Book Forensic Speaker Recognition

Download or read book Forensic Speaker Recognition written by Amy Neustein and published by Springer Science & Business Media. This book was released on 2011-10-05 with total page 546 pages. Available in PDF, EPUB and Kindle. Book excerpt: Forensic Speaker Recognition: Law Enforcement and Counter-Terrorism is an anthology of the research findings of 35 speaker recognition experts from around the world. The volume provides a multidimensional view of the complex science involved in determining whether a suspect’s voice truly matches forensic speech samples, collected by law enforcement and counter-terrorism agencies, that are associated with the commission of a terrorist act or other crimes. While addressing such topics as the challenges of forensic case work, handling speech signal degradation, analyzing features of speaker recognition to optimize voice verification system performance, and designing voice applications that meet the practical needs of law enforcement and counter-terrorism agencies, this material all sounds a common theme: how the rigors of forensic utility are demanding new levels of excellence in all aspects of speaker recognition. The contributors are among the most eminent scientists in speech engineering and signal processing; and their work represents such diverse countries as Switzerland, Sweden, Italy, France, Japan, India and the United States. Forensic Speaker Recognition is a useful book for forensic speech scientists, speech signal processing experts, speech system developers, criminal prosecutors and counter-terrorism intelligence officers and agents.

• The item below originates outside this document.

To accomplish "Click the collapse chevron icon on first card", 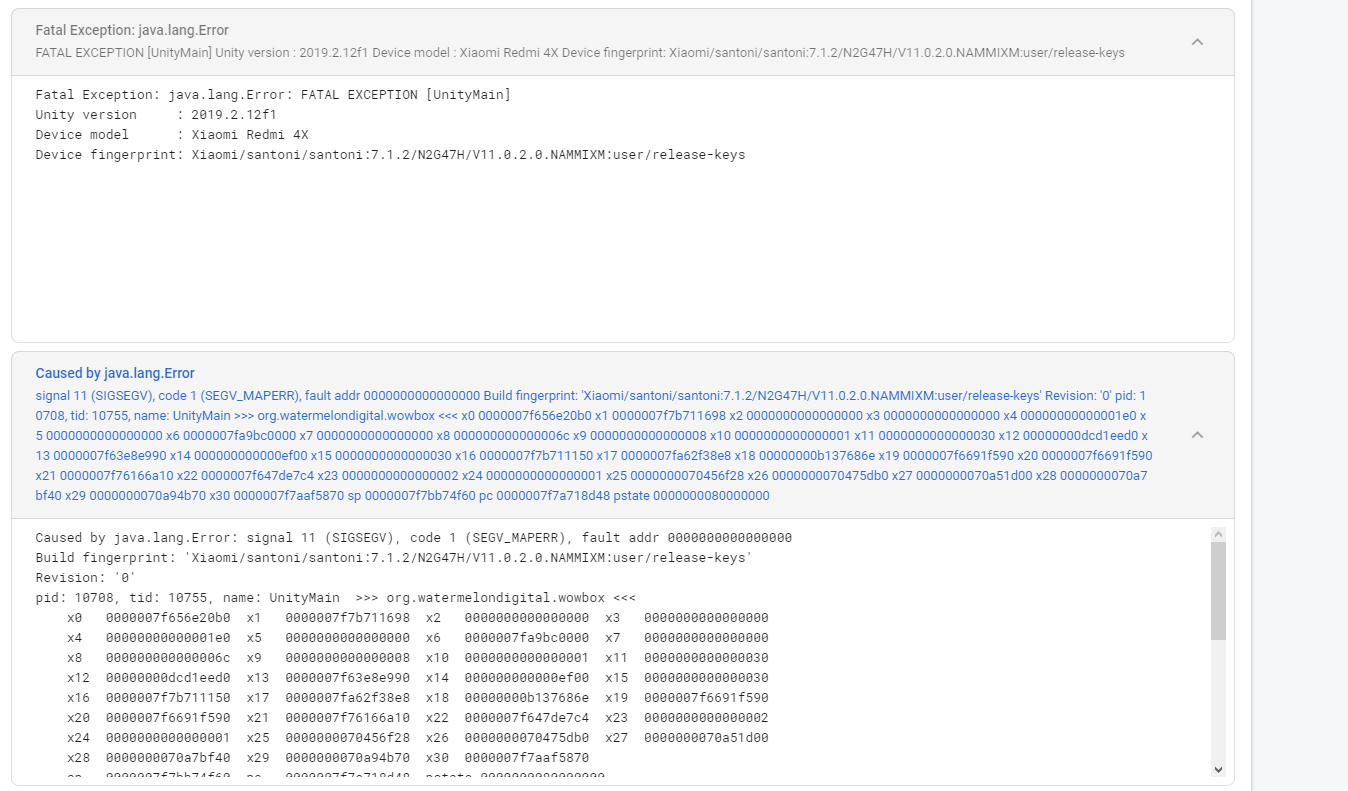I will pos(1197,42).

Book Speech Enhancement in the STFT Domain

Download or read book Speech Enhancement in the STFT Domain written by Jacob Benesty and published by Springer Science & Business Media. This book was released on 2011-09-18 with total page 112 pages. Available in PDF, EPUB and Kindle. Book excerpt: This work addresses this problem in the short-time Fourier transform (STFT) domain. We divide the general problem into five basic categories depending on the number of microphones being used and whether the interframe or interband correlation is considered. The first category deals with the single-channel problem where STFT coefficients at different frames and frequency bands are assumed to be independent. In this case, the noise reduction filter in each frequency band is basically a real gain. Since a gain does not improve the signal-to-noise ratio (SNR) for any given subband and frame, the noise reduction is basically achieved by liftering the subbands and frames that are less noisy while weighing down on those that are more noisy. The second category also concerns the single-channel problem. The difference is that now the interframe correlation is taken into account and a filter is applied in each subband instead of just a gain. The advantage of using the interframe correlation is that we can improve not only the long-time fullband SNR, but the frame-wise subband SNR as well. The third and fourth classes discuss the problem of multichannel noise reduction in the STFT domain with and without interframe correlation, respectively. In the last category, we consider the interband correlation in the design of the noise reduction filters. We illustrate the basic principle for the single-channel case as an example, while this concept can be generalized to other scenarios. In all categories, we propose different optimization cost functions from which we derive the optimal filters and we also define the performance measures that help analyzing them.